(Stored data entries)
"""

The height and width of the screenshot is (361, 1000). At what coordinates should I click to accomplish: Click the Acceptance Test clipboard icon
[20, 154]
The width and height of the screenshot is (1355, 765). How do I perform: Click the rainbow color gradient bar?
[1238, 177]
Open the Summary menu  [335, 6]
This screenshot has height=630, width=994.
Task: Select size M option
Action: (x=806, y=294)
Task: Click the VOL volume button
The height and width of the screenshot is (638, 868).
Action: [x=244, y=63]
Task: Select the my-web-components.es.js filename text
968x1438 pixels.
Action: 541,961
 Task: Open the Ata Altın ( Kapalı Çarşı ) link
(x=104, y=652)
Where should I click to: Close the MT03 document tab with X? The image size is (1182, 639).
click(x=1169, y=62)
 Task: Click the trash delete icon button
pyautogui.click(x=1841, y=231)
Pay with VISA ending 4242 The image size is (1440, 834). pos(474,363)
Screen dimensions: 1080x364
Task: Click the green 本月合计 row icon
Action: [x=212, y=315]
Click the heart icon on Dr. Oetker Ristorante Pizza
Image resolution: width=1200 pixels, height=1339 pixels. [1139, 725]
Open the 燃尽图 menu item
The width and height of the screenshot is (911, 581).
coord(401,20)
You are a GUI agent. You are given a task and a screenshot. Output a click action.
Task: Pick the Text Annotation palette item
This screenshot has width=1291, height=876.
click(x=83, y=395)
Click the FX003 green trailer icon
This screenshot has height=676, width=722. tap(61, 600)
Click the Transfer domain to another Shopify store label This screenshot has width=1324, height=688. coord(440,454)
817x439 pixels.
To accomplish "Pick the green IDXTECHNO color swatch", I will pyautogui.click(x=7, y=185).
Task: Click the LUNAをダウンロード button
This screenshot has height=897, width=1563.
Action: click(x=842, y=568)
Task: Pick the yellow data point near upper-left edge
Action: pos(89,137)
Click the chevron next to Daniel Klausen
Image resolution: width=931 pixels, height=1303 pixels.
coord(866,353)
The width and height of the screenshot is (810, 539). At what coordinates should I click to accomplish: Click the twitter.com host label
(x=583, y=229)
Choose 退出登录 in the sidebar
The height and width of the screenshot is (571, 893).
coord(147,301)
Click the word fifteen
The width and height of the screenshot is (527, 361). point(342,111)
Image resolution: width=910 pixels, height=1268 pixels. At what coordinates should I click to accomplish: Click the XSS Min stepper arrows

"""

Prompt
Every entry must come back exactly as written above.

Written response
The height and width of the screenshot is (361, 1000). At what coordinates should I click to accomplish: Click the Acceptance Test clipboard icon
[20, 154]
The width and height of the screenshot is (1355, 765). How do I perform: Click the rainbow color gradient bar?
[1238, 177]
Open the Summary menu  [335, 6]
This screenshot has height=630, width=994.
Task: Select size M option
Action: (x=806, y=294)
Task: Click the VOL volume button
The height and width of the screenshot is (638, 868).
Action: [x=244, y=63]
Task: Select the my-web-components.es.js filename text
968x1438 pixels.
Action: 541,961
 Task: Open the Ata Altın ( Kapalı Çarşı ) link
(x=104, y=652)
Where should I click to: Close the MT03 document tab with X? The image size is (1182, 639).
click(x=1169, y=62)
 Task: Click the trash delete icon button
pyautogui.click(x=1841, y=231)
Pay with VISA ending 4242 The image size is (1440, 834). pos(474,363)
Screen dimensions: 1080x364
Task: Click the green 本月合计 row icon
Action: [x=212, y=315]
Click the heart icon on Dr. Oetker Ristorante Pizza
Image resolution: width=1200 pixels, height=1339 pixels. [1139, 725]
Open the 燃尽图 menu item
The width and height of the screenshot is (911, 581).
coord(401,20)
You are a GUI agent. You are given a task and a screenshot. Output a click action.
Task: Pick the Text Annotation palette item
This screenshot has width=1291, height=876.
click(x=83, y=395)
Click the FX003 green trailer icon
This screenshot has height=676, width=722. tap(61, 600)
Click the Transfer domain to another Shopify store label This screenshot has width=1324, height=688. coord(440,454)
817x439 pixels.
To accomplish "Pick the green IDXTECHNO color swatch", I will pyautogui.click(x=7, y=185).
Task: Click the LUNAをダウンロード button
This screenshot has height=897, width=1563.
Action: click(x=842, y=568)
Task: Pick the yellow data point near upper-left edge
Action: pos(89,137)
Click the chevron next to Daniel Klausen
Image resolution: width=931 pixels, height=1303 pixels.
coord(866,353)
The width and height of the screenshot is (810, 539). At what coordinates should I click to accomplish: Click the twitter.com host label
(x=583, y=229)
Choose 退出登录 in the sidebar
The height and width of the screenshot is (571, 893).
coord(147,301)
Click the word fifteen
The width and height of the screenshot is (527, 361). point(342,111)
Image resolution: width=910 pixels, height=1268 pixels. At what coordinates should I click to accomplish: Click the XSS Min stepper arrows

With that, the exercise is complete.